- [Given records]
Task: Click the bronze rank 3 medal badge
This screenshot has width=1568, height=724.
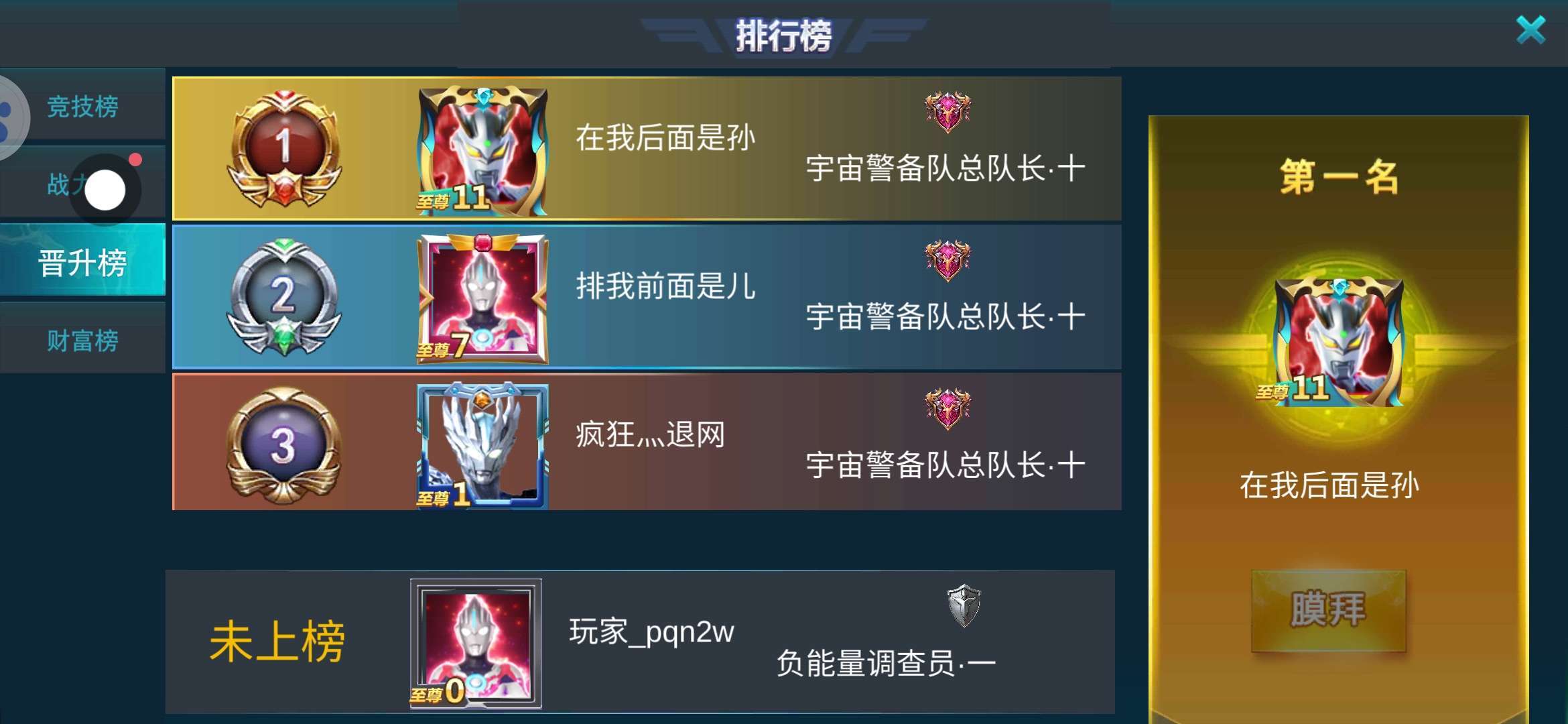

...

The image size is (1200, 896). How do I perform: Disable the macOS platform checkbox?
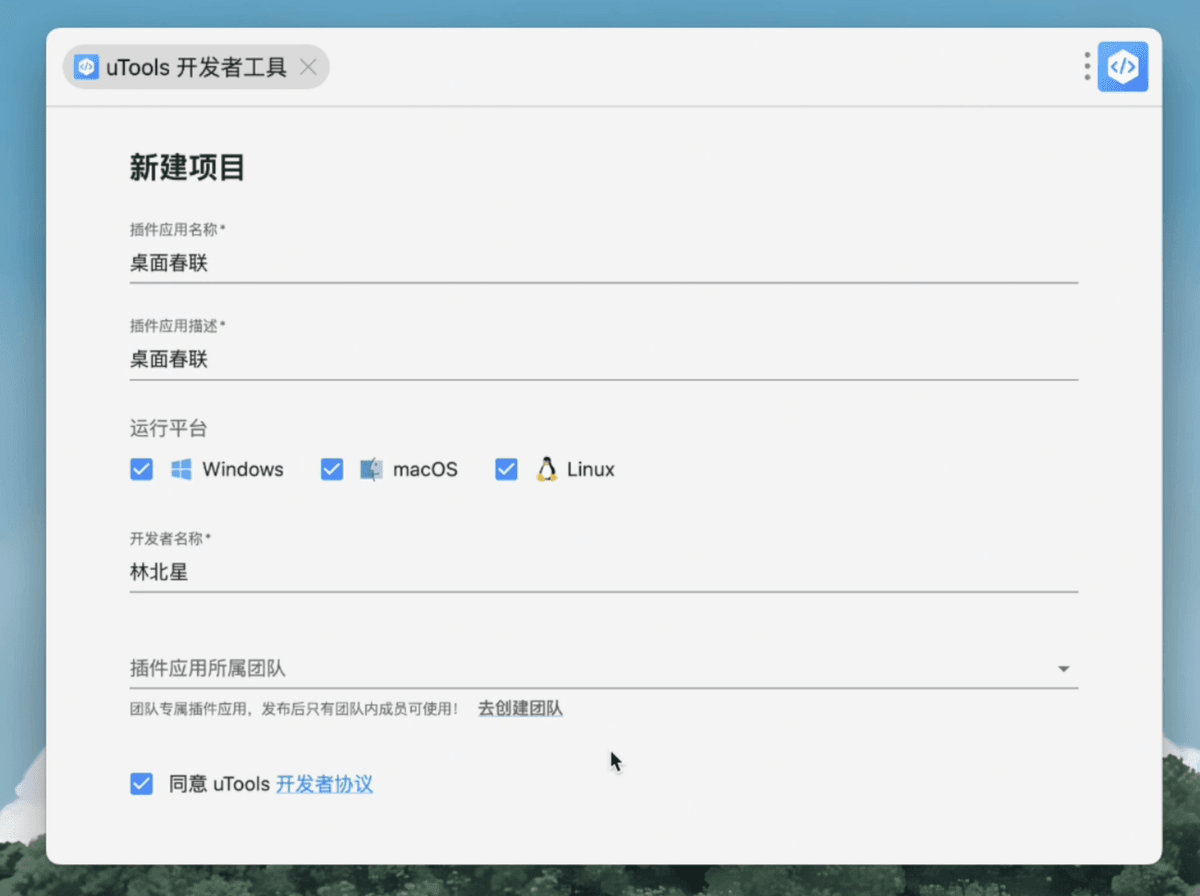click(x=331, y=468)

==

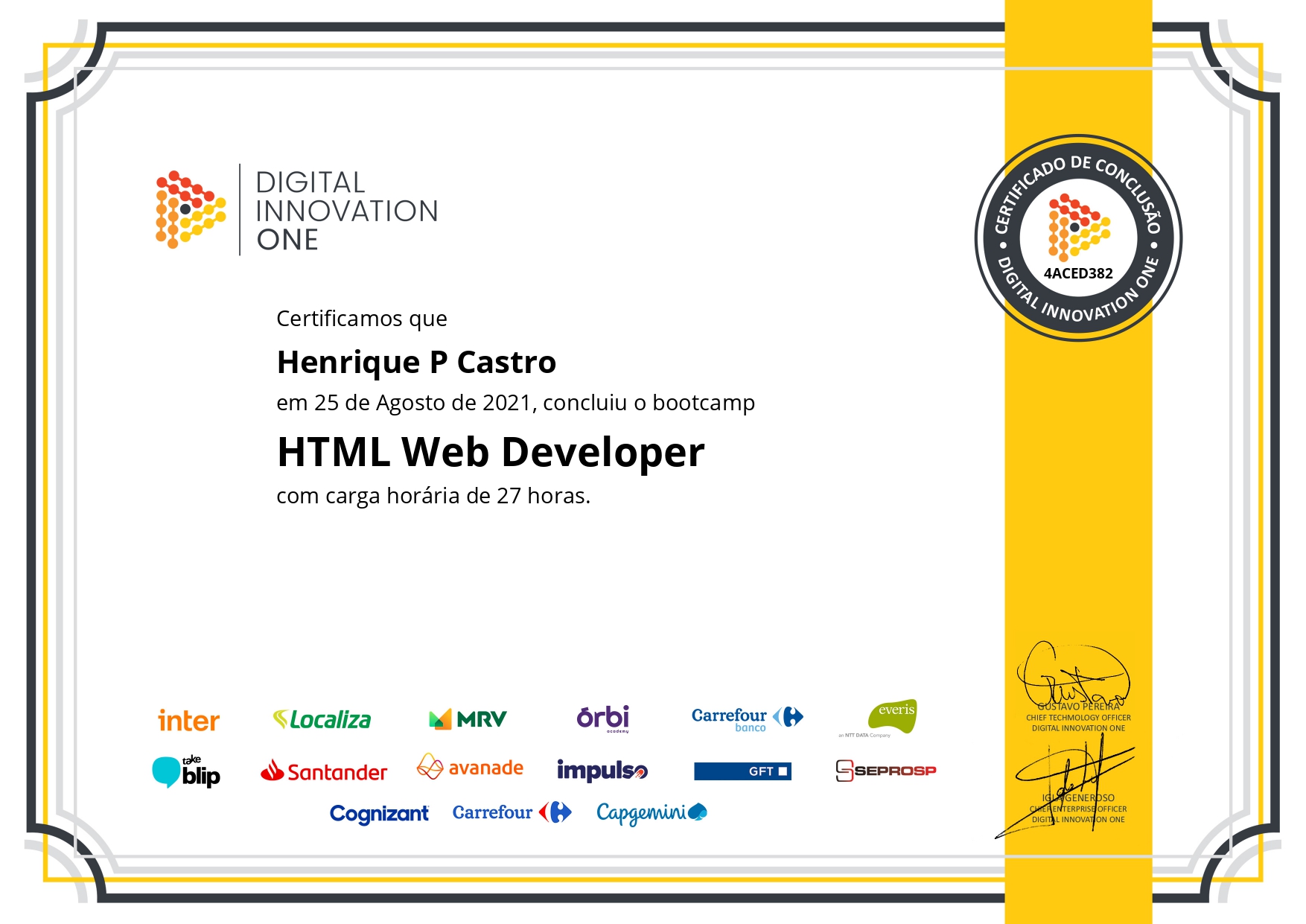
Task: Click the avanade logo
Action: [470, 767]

- [Goal of the exercise] Print exactly the lines above, between the one holding "Task: Click the bronze rank 3 medal badge" and the one holding "This screenshot has width=1568, height=724.", inclusive, and nothing besides.

- [Response to this task]
Task: Click the bronze rank 3 medal badge
This screenshot has width=1568, height=724.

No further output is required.